■ WORK REQUIRED:
Please copy out the rows in the stretch from the line containing "You are a computer-use agent. Image" through the line containing "The height and width of the screenshot is (268, 603).", substituting "resize handle" for "divider handle" and leaving everything else unchanged.

** Begin **

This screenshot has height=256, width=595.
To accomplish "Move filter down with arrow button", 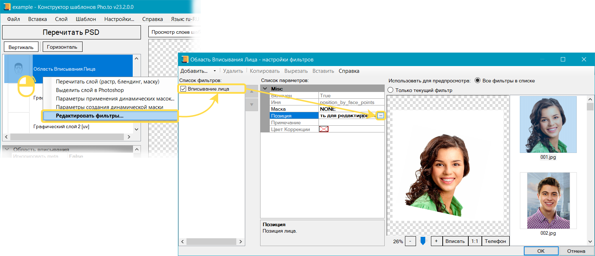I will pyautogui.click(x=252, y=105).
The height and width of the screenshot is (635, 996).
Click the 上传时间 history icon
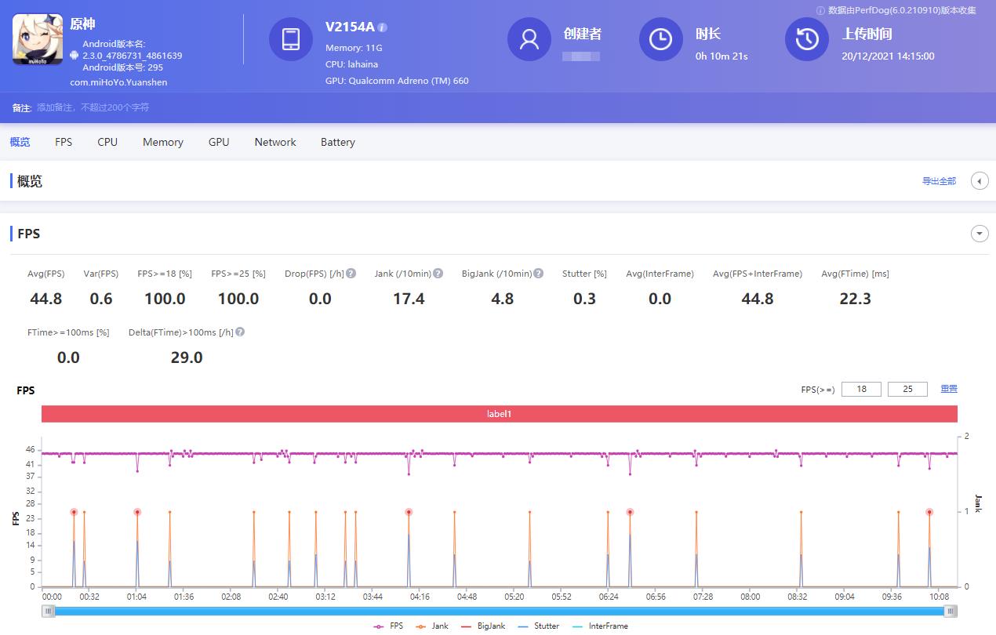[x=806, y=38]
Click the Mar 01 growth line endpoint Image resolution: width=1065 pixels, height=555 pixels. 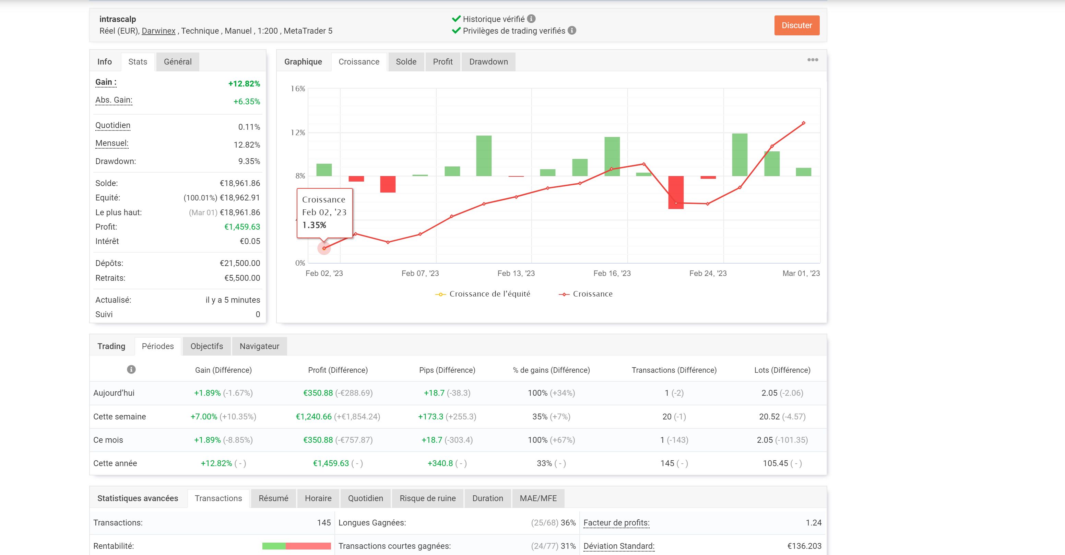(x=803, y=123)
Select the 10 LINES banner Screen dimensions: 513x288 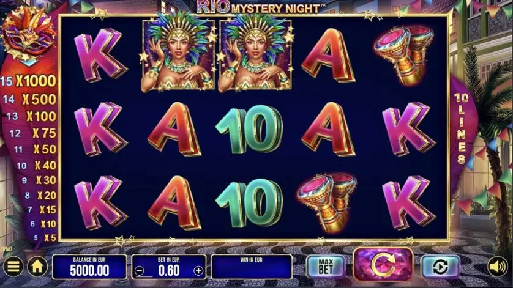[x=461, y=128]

** End **
** Begin **

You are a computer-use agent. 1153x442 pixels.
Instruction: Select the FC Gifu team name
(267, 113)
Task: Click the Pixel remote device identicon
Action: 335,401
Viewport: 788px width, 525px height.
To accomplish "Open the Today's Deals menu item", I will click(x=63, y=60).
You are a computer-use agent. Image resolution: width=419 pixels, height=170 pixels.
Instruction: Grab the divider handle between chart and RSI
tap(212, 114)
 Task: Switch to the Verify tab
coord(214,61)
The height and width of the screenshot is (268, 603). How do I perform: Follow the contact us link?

** End **

■ SOLUTION TO THIS TASK:
You are a computer-use agent. Image resolution: width=419 pixels, height=170 pixels.
Instruction: Grab the resize handle between chart and RSI
tap(212, 114)
 Task: Switch to the Verify tab
coord(214,61)
The height and width of the screenshot is (268, 603). How do I perform: Follow the contact us link?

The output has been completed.